**Exercise prompt**:
Write out all of the following material without changing a single character.

**Provided material**:
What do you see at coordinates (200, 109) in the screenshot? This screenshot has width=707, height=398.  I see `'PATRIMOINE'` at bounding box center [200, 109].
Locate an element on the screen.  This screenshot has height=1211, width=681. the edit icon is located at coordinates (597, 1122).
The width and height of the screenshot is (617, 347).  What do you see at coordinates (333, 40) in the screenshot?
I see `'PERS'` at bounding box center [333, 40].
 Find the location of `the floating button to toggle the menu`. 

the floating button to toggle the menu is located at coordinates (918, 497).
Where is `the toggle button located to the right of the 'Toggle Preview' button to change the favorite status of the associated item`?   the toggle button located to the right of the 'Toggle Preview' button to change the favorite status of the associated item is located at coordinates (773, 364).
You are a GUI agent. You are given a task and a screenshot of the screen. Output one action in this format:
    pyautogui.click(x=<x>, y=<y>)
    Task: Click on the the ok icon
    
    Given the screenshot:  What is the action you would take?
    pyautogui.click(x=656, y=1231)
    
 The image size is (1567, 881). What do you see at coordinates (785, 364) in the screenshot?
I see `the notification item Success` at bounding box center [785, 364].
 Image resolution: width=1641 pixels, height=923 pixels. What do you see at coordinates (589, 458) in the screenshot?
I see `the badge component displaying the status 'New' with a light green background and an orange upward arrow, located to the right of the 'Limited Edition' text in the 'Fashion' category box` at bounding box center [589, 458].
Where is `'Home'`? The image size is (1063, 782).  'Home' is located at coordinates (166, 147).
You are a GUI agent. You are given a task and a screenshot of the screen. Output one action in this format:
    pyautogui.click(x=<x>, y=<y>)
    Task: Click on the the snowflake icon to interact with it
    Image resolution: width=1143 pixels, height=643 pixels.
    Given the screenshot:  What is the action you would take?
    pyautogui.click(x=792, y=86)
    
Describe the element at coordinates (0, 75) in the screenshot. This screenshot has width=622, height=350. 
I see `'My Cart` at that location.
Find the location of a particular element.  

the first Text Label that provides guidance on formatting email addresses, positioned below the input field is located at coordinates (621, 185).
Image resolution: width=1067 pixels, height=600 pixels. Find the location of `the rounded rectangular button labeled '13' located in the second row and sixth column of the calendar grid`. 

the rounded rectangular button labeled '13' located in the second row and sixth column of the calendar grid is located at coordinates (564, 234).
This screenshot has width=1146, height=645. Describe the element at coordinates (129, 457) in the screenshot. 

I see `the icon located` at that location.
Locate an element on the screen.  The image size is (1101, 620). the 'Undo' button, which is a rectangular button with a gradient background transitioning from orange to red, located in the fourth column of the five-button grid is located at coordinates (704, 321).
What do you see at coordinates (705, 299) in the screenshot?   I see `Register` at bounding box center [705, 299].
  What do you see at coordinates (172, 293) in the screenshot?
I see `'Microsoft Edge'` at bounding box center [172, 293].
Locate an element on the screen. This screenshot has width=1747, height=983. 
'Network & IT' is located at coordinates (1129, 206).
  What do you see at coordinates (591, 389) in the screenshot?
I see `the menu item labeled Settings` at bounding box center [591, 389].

**Output**:
What do you see at coordinates (200, 109) in the screenshot? This screenshot has width=707, height=398.  I see `'PATRIMOINE'` at bounding box center [200, 109].
Locate an element on the screen.  This screenshot has height=1211, width=681. the edit icon is located at coordinates (597, 1122).
The width and height of the screenshot is (617, 347).  What do you see at coordinates (333, 40) in the screenshot?
I see `'PERS'` at bounding box center [333, 40].
 Find the location of `the floating button to toggle the menu`. 

the floating button to toggle the menu is located at coordinates (918, 497).
Where is `the toggle button located to the right of the 'Toggle Preview' button to change the favorite status of the associated item`?   the toggle button located to the right of the 'Toggle Preview' button to change the favorite status of the associated item is located at coordinates (773, 364).
You are a GUI agent. You are given a task and a screenshot of the screen. Output one action in this format:
    pyautogui.click(x=<x>, y=<y>)
    Task: Click on the the ok icon
    
    Given the screenshot:  What is the action you would take?
    pyautogui.click(x=656, y=1231)
    
 The image size is (1567, 881). What do you see at coordinates (785, 364) in the screenshot?
I see `the notification item Success` at bounding box center [785, 364].
 Image resolution: width=1641 pixels, height=923 pixels. What do you see at coordinates (589, 458) in the screenshot?
I see `the badge component displaying the status 'New' with a light green background and an orange upward arrow, located to the right of the 'Limited Edition' text in the 'Fashion' category box` at bounding box center [589, 458].
Where is `'Home'`? The image size is (1063, 782).  'Home' is located at coordinates (166, 147).
You are a GUI agent. You are given a task and a screenshot of the screen. Output one action in this format:
    pyautogui.click(x=<x>, y=<y>)
    Task: Click on the the snowflake icon to interact with it
    Image resolution: width=1143 pixels, height=643 pixels.
    Given the screenshot:  What is the action you would take?
    pyautogui.click(x=792, y=86)
    
Describe the element at coordinates (0, 75) in the screenshot. This screenshot has width=622, height=350. 
I see `'My Cart` at that location.
Find the location of a particular element.  

the first Text Label that provides guidance on formatting email addresses, positioned below the input field is located at coordinates (621, 185).
Image resolution: width=1067 pixels, height=600 pixels. Find the location of `the rounded rectangular button labeled '13' located in the second row and sixth column of the calendar grid`. 

the rounded rectangular button labeled '13' located in the second row and sixth column of the calendar grid is located at coordinates (564, 234).
This screenshot has width=1146, height=645. Describe the element at coordinates (129, 457) in the screenshot. 

I see `the icon located` at that location.
Locate an element on the screen.  The image size is (1101, 620). the 'Undo' button, which is a rectangular button with a gradient background transitioning from orange to red, located in the fourth column of the five-button grid is located at coordinates (704, 321).
What do you see at coordinates (705, 299) in the screenshot?   I see `Register` at bounding box center [705, 299].
  What do you see at coordinates (172, 293) in the screenshot?
I see `'Microsoft Edge'` at bounding box center [172, 293].
Locate an element on the screen. This screenshot has width=1747, height=983. 
'Network & IT' is located at coordinates (1129, 206).
  What do you see at coordinates (591, 389) in the screenshot?
I see `the menu item labeled Settings` at bounding box center [591, 389].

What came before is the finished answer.